• Task requirements
Exactly retype the lines from the top of the data through the line containing "You are a computer-use", leaving out every picture.
=-=-=
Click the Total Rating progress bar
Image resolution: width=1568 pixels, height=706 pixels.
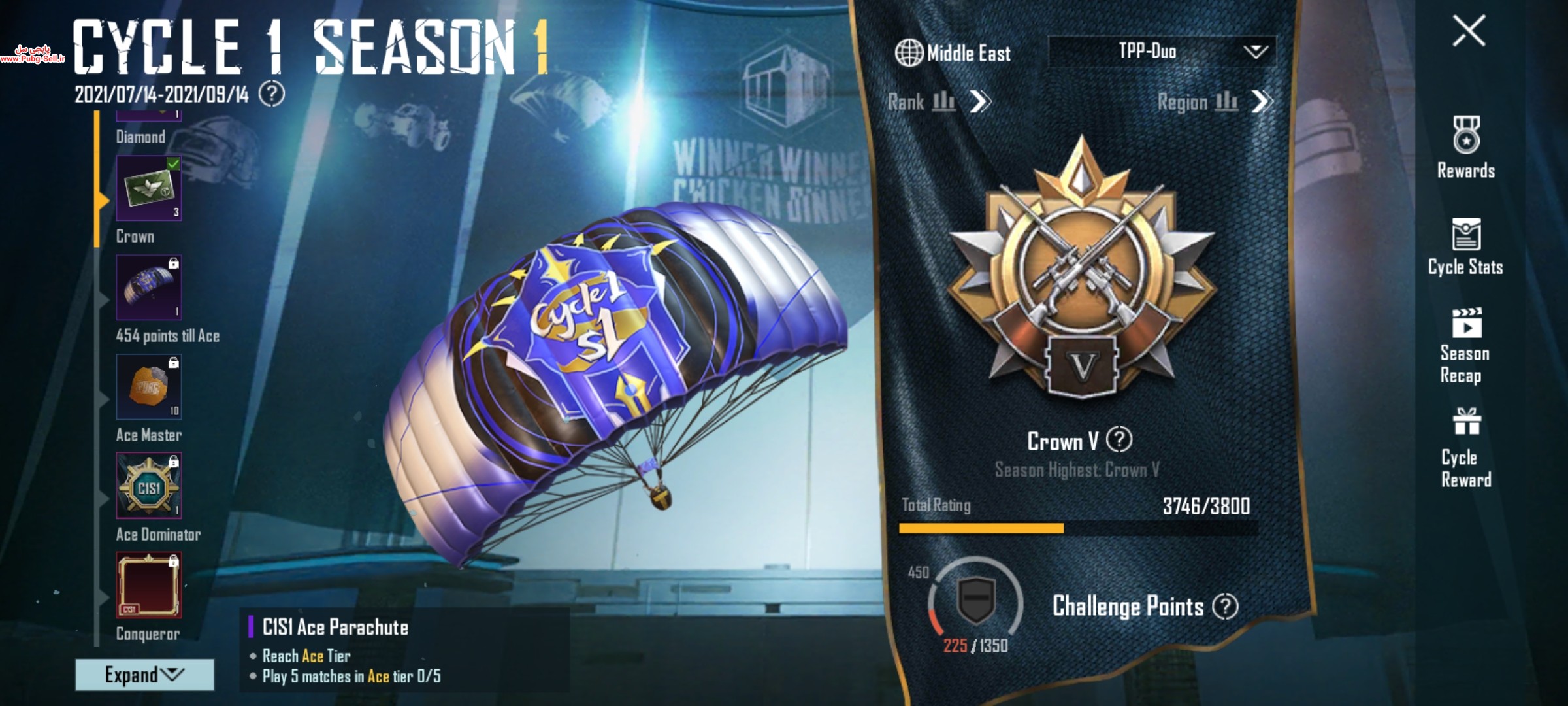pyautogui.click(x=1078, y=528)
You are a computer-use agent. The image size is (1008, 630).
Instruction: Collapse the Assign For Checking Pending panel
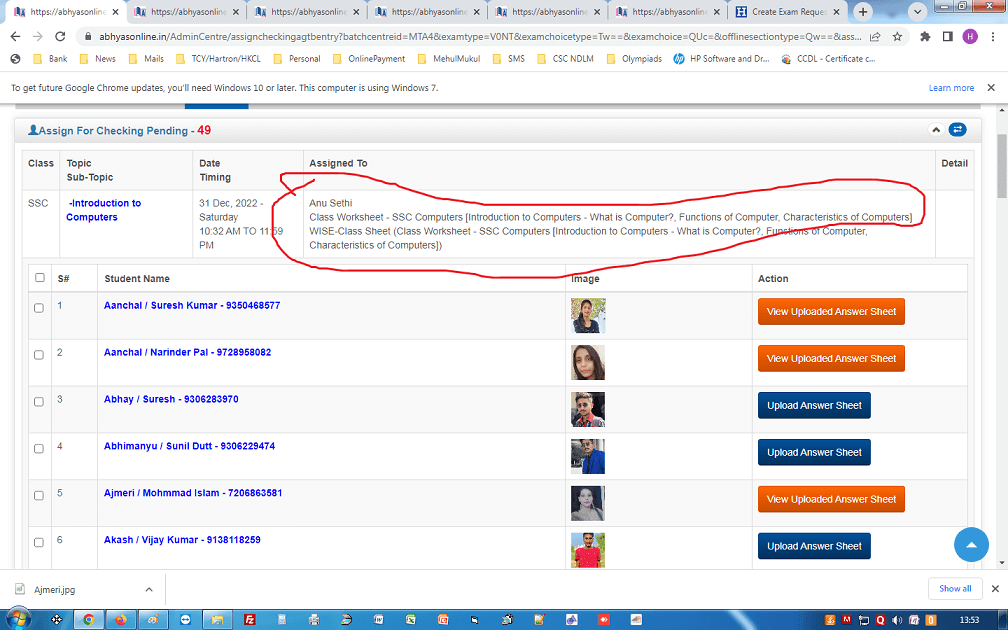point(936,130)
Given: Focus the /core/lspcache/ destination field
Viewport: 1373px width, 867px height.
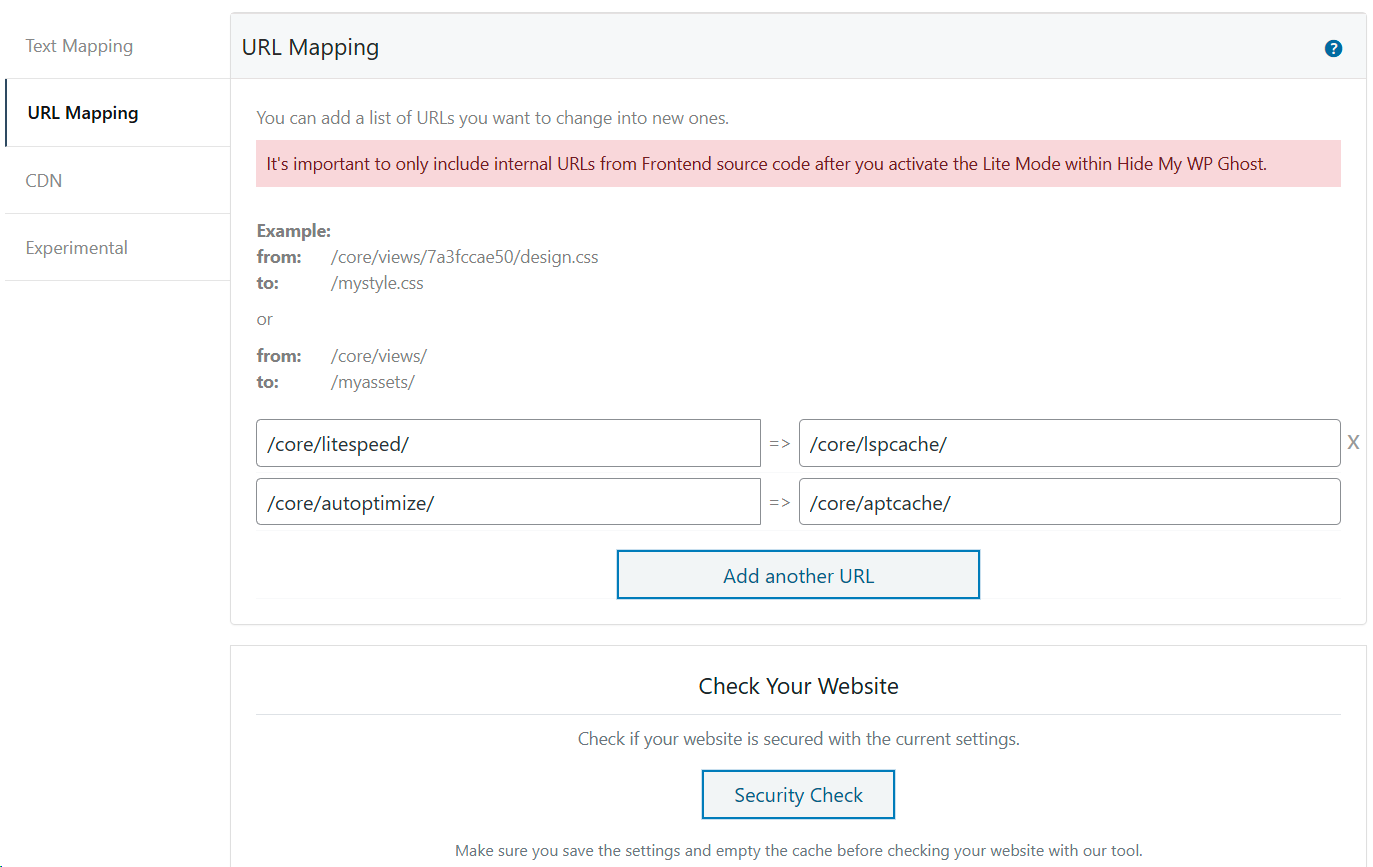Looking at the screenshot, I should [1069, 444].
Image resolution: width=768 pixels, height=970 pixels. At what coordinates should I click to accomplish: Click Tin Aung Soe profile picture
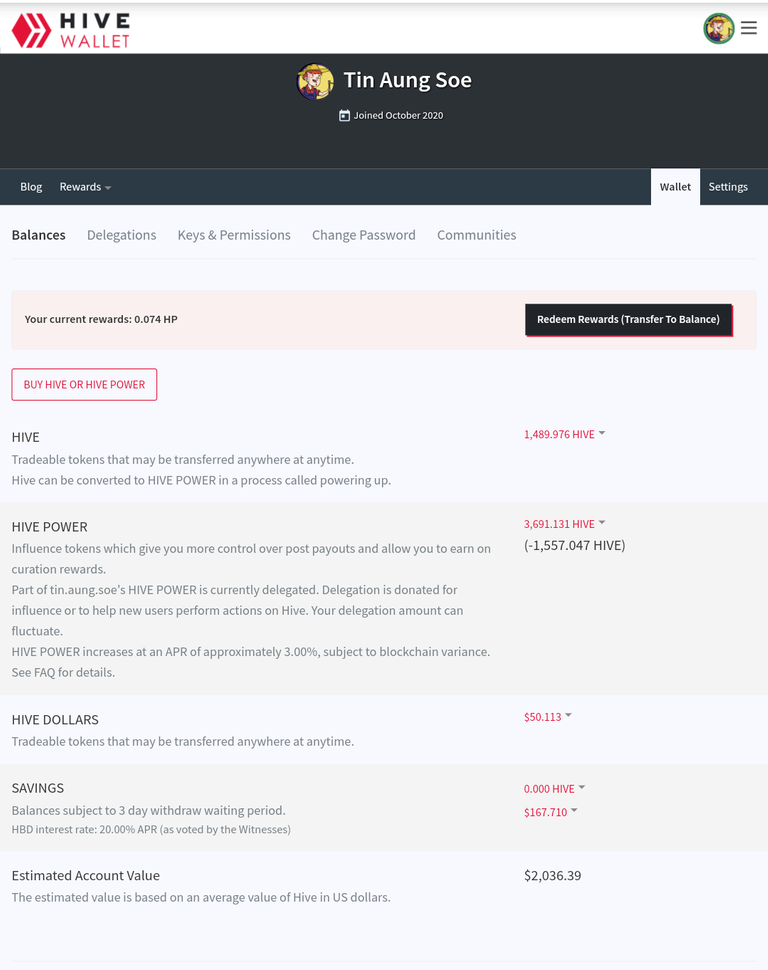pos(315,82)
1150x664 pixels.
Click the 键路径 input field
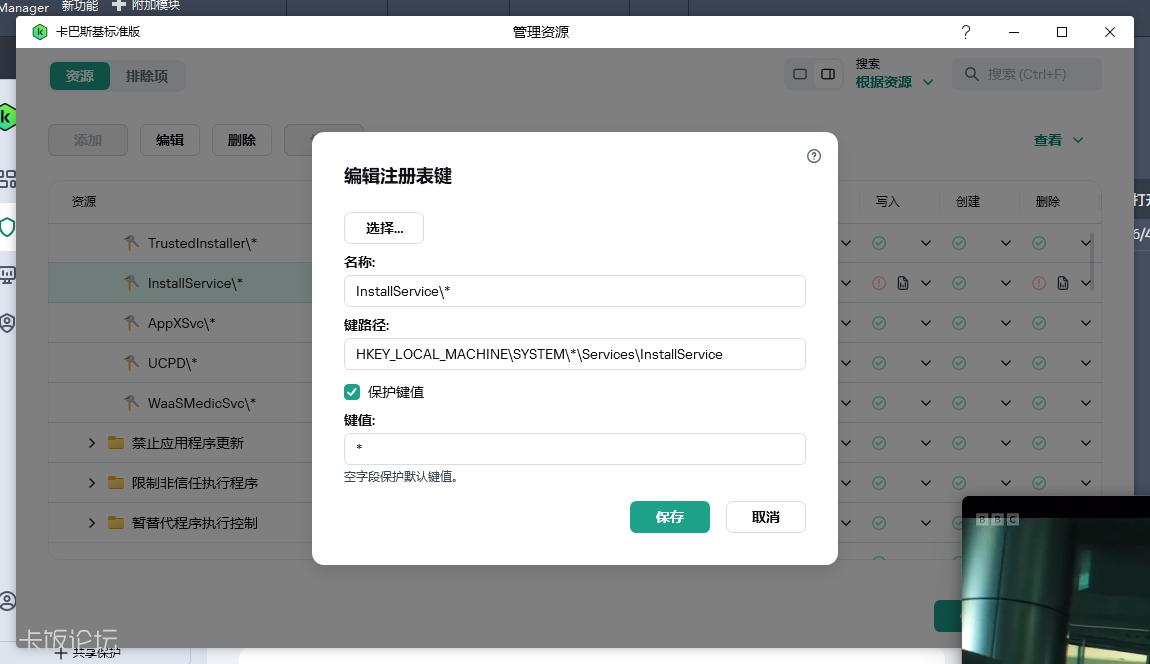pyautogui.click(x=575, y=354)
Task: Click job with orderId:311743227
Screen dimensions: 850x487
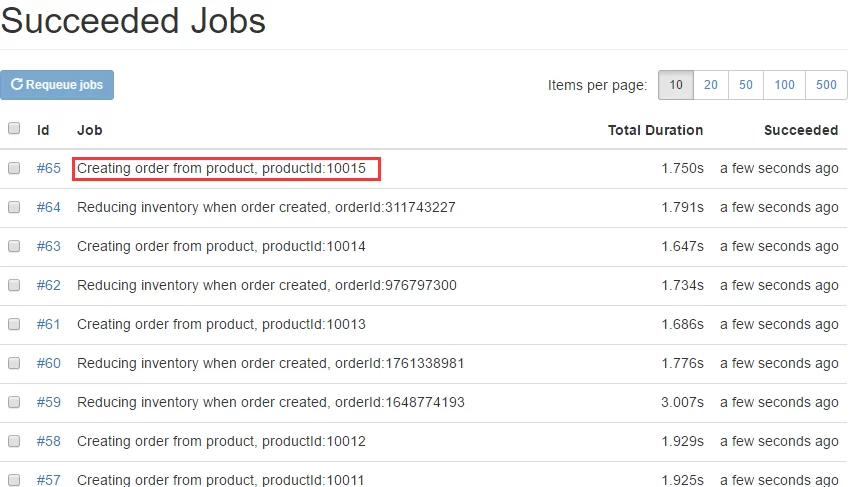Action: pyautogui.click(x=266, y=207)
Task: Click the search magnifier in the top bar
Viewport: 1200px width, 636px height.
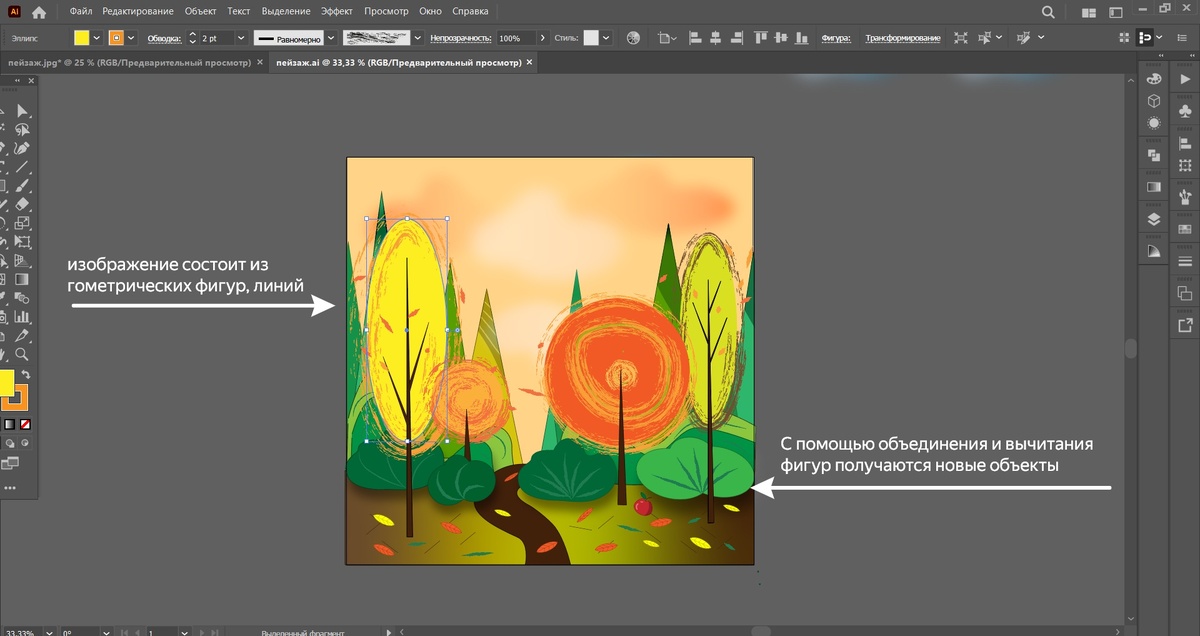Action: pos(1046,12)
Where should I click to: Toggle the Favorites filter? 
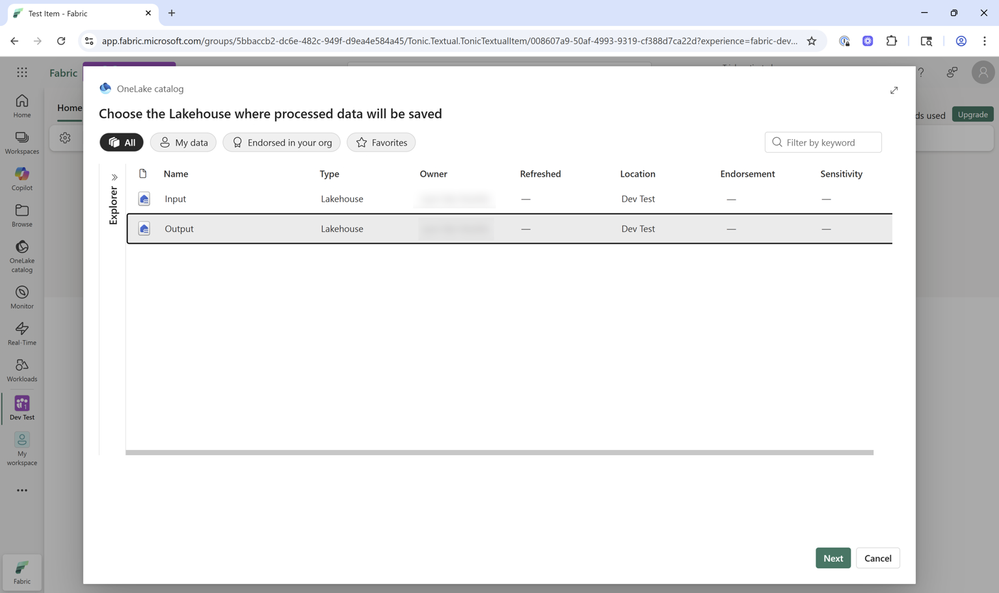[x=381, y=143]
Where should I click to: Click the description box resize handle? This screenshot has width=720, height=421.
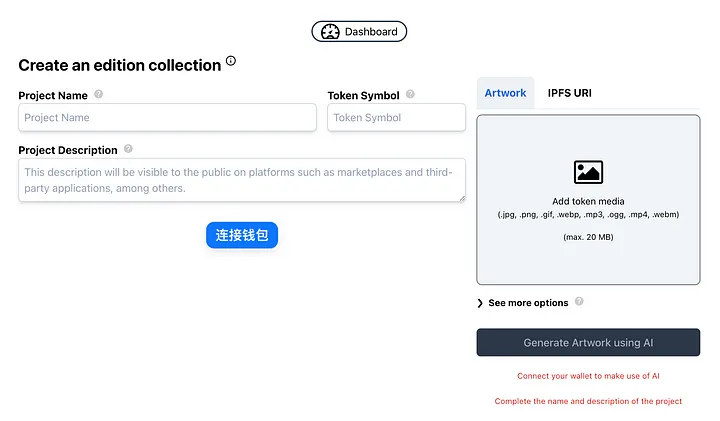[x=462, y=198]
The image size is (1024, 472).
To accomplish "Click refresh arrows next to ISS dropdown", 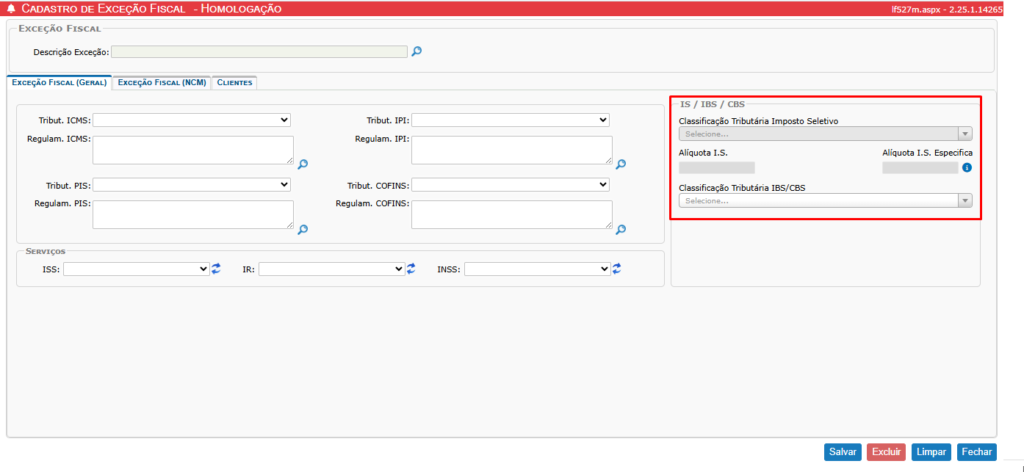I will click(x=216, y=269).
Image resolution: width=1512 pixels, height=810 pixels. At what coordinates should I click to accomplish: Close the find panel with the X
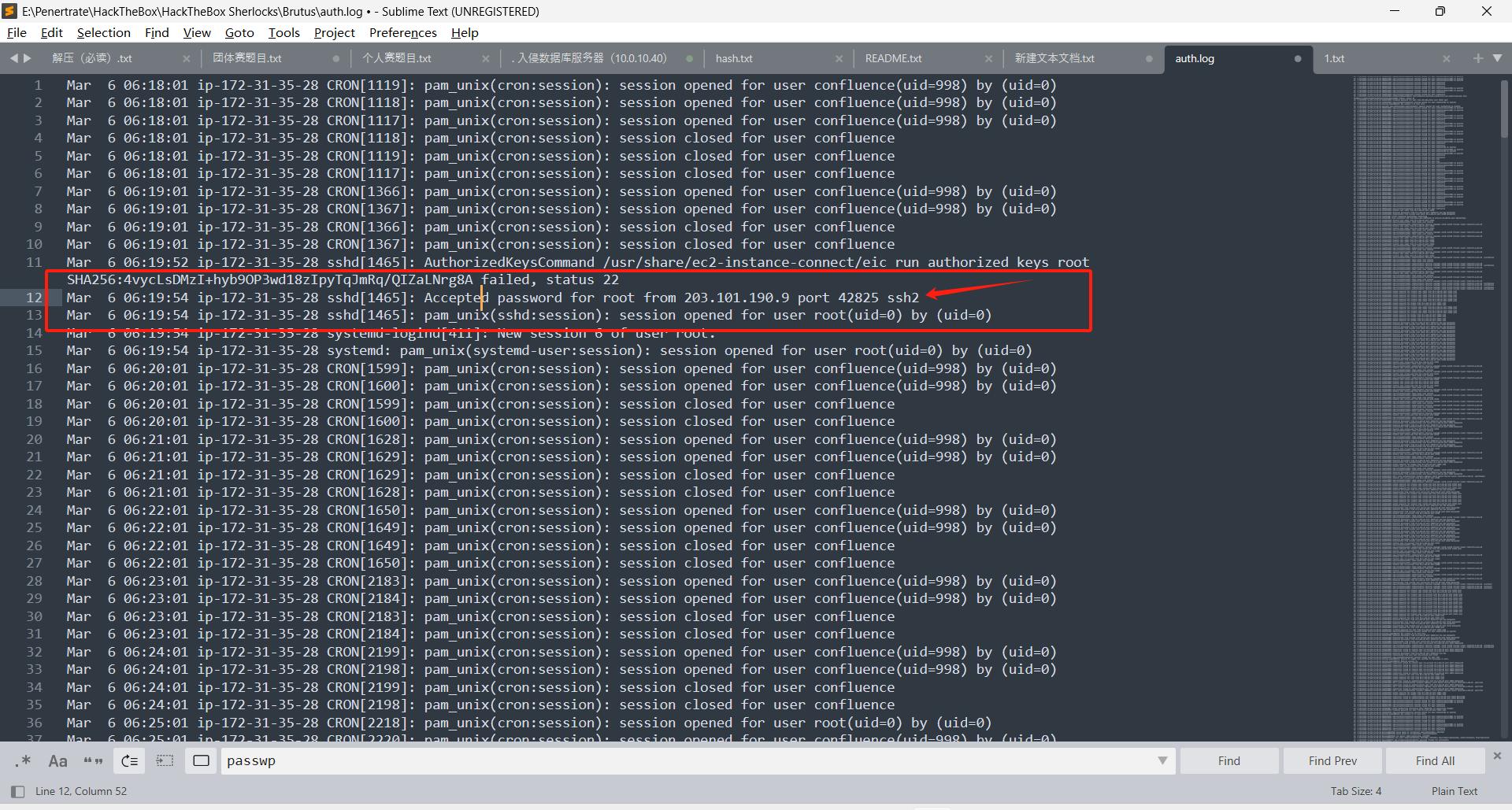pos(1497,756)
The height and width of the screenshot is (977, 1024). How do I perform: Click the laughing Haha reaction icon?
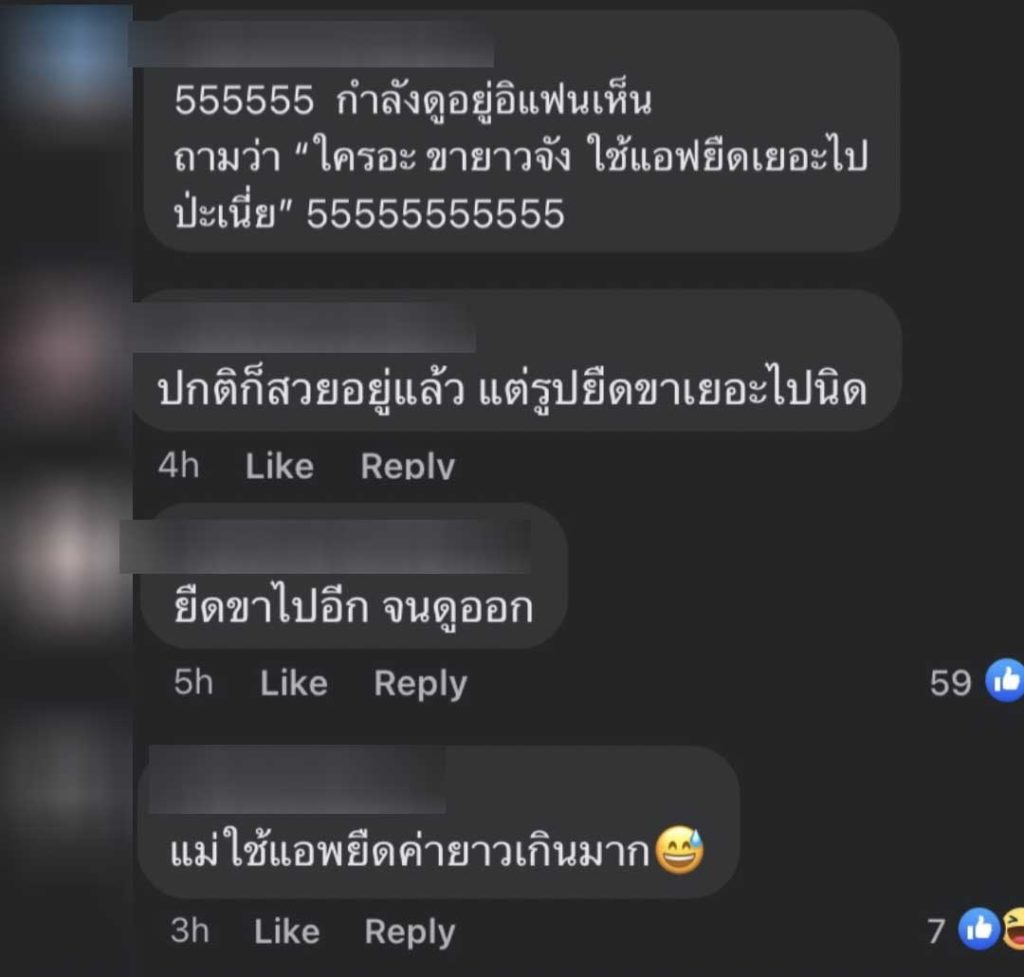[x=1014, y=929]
=-=-=
• Finished exercise
Click the Total Rating progress bar
Image resolution: width=1568 pixels, height=706 pixels.
pyautogui.click(x=1078, y=528)
You are a computer-use agent. The image size is (1008, 630).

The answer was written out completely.